Replies to post #65386 on Anavex Life Sciences Corp (AVXL)

[Mikesc]

Imagine spending all that $$$$ on developing a drug and along comes a small biotech company (small printing firm) that has a drug the will make your drug obsolete before you get it to market... I am loving this...

[F1ash]

It looks like Lilly has taken a pretty long time to advance their drug. One phase 2 was ~7 years ago.

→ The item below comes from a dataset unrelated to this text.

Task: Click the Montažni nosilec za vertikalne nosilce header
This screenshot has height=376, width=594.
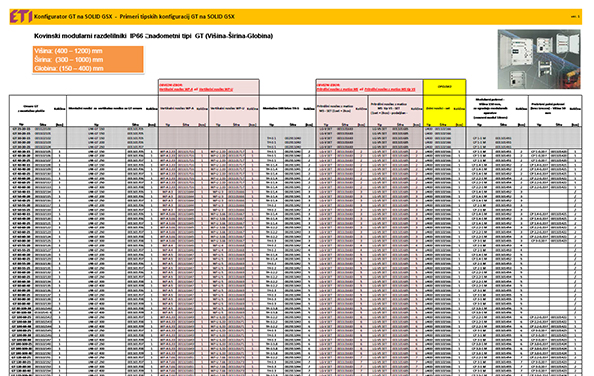Action: pyautogui.click(x=105, y=108)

Effects of LY2062430 in Subjects With Mild-to-Moderate Alzheimer's Disease and in Healthy Volunteers

First received: May 19, 2006
Last updated: October 5, 2009
Last verified: October 2009

Sponsors and Collaborators
Eli Lilly and Company

https://clinicaltrials.gov/ct2/show/NCT00329082?term=Solanezumab&rank=11


https://clinicaltrials.gov/ct2/results?term=Solanezumab&pg=1



Interventional
Study Design: Allocation: Randomized
Endpoint Classification: Safety Study
Intervention Model: Parallel Assignment
Masking: Double Blind (Subject, Caregiver, Investigator)
Primary Purpose: Treatment
Official Title: LY2062430: Multiple-Dose Safety in Subjects With Mild-to-Moderate Alzheimer's Disease and Single-Dose Safety in Healthy Volunteers

[bas2020]

from another board...

SOL failed twice. They keep changing the endpoints and keep making the patients earlier in the disease hoping for some improvement. In the latest P3 trial, there was no difference between SOL and placebo in Activities of Daily Living functional scale, basic items of the ADCS-ADL, and Clinical Dementia Rating. The two Phase III trials were EXPEDITION 1 and EXPEDITION 2. EXPEDITION 1 didn't meet the predefined assessments. Lilly changed the predefined study goal in EXPEDITION 2, but EXPEDITION 2 didn't meet that goal either.
An ex-FDA official told the Financial Times that solanezumab "does not have a snowball’s chance in a very hot place" of getting conditional approval. To the FDA, missing the primary endpoint in a Phase III trial is "fatal" (from Financial Times)